Erste eine klar erkennbare Zusammengehörigkeit der einzelnen Elemente führt zur Schaffung der Marke. Für solch ein Unterfangen benötigen sowohl Text-, als auch Bildgeneratoren präzise Anleitung. Bei Midjourney entspringen zwar aus simplen Ideen bereits gute Design, doch ohne konkrete Vorgaben besteht keinerlei Kontinuität zwischen den Motiven. Ein gelungener Prompt braucht drei Komponenten: Idee, Stil und Code Arguments. Ersteres umreist die Bestandteile, die auf der Komposition zusammenkommen. Also etwas: „Eine Frau mit Blumen“ oder „Zwei spielende Kinder auf der Straße“, auch kreativere Ansätze wie „Das Universum in einer Tasse“ sind denkbar. Über den Stil bestimmen Nutzer die Darstellungsform, ob Zeichnung, Foto oder lieber Gemälde, das Programm kann alles.

Bias beachten

Da die Programme ihre Informationen aus dem Internet ziehen, enthalten sie, egal ob moderiert oder nicht immer Vorurteile, die sie ohne Hinterfragen übernehmen.
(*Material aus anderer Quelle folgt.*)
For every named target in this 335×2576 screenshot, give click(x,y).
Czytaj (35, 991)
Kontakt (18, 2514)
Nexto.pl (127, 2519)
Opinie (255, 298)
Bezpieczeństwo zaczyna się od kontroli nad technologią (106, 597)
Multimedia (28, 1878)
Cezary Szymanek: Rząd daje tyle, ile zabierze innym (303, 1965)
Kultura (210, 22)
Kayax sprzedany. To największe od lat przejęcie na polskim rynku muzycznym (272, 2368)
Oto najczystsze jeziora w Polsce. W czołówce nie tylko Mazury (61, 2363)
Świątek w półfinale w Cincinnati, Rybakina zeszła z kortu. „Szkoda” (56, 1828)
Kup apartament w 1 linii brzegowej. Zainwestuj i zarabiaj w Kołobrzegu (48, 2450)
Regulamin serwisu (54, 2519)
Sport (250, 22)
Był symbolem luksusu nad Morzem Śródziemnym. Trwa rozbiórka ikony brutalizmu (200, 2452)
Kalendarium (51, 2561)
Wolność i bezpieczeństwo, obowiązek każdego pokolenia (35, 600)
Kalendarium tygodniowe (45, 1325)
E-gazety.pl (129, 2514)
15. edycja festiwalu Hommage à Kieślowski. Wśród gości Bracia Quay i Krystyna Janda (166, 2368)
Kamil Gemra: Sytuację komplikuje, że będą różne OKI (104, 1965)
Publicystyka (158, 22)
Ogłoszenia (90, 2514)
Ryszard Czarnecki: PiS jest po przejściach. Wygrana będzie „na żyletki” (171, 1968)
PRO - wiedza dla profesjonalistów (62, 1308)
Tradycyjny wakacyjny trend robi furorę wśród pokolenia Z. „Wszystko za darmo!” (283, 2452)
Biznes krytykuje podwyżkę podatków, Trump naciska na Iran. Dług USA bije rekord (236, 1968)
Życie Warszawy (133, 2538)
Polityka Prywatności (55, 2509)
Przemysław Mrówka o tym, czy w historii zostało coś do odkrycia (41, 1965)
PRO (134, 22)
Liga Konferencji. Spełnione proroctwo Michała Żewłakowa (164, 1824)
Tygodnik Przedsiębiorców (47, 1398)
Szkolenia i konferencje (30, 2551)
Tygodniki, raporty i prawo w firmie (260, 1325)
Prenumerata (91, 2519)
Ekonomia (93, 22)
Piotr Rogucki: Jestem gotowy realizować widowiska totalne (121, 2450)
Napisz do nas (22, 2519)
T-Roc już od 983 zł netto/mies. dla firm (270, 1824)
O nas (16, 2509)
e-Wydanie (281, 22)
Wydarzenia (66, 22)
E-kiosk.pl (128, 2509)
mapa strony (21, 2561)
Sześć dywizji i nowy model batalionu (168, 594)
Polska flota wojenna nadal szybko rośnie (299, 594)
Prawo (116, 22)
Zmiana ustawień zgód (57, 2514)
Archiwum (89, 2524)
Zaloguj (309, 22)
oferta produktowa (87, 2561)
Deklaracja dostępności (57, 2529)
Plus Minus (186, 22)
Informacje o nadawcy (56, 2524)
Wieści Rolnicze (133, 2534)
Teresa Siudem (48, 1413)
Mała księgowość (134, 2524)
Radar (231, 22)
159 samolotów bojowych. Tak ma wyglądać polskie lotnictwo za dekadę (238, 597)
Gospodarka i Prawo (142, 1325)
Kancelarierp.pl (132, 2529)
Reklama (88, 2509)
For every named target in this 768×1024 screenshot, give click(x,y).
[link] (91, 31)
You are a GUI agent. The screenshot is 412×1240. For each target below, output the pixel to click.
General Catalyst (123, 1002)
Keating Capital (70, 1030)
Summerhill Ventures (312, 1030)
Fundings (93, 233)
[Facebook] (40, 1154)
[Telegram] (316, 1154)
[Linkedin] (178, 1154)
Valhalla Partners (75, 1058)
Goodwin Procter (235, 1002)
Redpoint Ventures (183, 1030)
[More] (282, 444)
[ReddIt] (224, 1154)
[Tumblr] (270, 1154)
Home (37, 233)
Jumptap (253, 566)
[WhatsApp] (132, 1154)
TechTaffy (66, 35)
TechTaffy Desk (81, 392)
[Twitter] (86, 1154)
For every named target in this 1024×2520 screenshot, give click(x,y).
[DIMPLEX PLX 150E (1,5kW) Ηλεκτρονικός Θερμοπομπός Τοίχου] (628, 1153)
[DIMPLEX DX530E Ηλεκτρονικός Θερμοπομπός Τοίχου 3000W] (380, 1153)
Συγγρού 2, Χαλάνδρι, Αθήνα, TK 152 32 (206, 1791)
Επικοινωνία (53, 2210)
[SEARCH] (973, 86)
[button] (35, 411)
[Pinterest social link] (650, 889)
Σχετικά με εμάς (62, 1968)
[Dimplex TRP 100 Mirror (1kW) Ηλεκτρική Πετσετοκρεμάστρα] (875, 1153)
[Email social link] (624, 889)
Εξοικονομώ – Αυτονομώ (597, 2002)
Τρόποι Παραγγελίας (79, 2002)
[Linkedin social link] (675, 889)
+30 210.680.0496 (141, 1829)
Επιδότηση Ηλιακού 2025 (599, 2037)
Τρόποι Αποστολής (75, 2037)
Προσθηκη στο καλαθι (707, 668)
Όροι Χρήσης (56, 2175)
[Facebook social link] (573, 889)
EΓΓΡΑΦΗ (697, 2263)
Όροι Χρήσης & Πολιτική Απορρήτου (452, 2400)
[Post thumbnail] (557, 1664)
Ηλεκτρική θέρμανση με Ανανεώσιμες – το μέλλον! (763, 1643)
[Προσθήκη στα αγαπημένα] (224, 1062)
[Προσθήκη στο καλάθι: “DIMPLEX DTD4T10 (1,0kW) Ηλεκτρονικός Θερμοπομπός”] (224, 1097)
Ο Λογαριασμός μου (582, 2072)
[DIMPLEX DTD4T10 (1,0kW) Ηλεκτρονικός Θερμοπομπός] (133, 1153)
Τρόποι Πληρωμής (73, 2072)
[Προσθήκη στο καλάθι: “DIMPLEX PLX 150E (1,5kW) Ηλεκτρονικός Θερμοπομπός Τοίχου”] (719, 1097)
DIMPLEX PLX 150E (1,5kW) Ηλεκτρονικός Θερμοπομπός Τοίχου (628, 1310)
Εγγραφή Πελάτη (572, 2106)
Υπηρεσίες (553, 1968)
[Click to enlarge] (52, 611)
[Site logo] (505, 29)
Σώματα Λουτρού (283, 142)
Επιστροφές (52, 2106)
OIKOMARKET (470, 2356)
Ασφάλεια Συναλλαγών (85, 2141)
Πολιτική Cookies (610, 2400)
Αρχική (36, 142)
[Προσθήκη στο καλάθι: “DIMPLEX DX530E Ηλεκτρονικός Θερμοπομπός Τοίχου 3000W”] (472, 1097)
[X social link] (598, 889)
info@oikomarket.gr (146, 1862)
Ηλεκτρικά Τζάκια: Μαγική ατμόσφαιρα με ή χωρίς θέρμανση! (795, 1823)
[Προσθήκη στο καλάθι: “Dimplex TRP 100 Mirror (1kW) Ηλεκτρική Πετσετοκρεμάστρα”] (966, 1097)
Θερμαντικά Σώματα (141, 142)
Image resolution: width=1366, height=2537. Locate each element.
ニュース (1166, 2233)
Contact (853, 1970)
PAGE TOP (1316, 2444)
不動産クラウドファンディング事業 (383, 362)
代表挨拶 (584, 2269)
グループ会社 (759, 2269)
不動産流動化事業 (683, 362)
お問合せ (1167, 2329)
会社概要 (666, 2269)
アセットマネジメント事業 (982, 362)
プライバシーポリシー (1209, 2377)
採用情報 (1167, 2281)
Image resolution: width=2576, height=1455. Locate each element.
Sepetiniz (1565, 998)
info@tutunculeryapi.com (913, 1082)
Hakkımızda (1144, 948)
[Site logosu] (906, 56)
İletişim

So zeigte ein Versuch der „The London Interdisciplinary School“, dass generative KI bei Fragen wie „Wie sieht ein Geschäftsführer aus?“ ausschließlich klischeehaft besetzt. Daher ist immer Vorsicht geboten im Umgang mit den Tools. Teilweise nimmt die iterative Arbeit mit Midjourney auch mehr Zeit ein als die Umsetzung der eigenen Idee in gängigen Programmen. Also gilt es im Vorhinein zu überdenken, ob die Anwendung in diesem Fall sinnvoll ist. Unter Beachtung dieser Voraussetzung und im engen Zusammenspiel mit menschlichem Input, wartet eine grenzlose kreative Schöpfungskraft darauf, frei gesetzt zu werden – ohne dass der Mensch und dessen Kreativität hierbei fürchten müssten, ersetzt zu werden.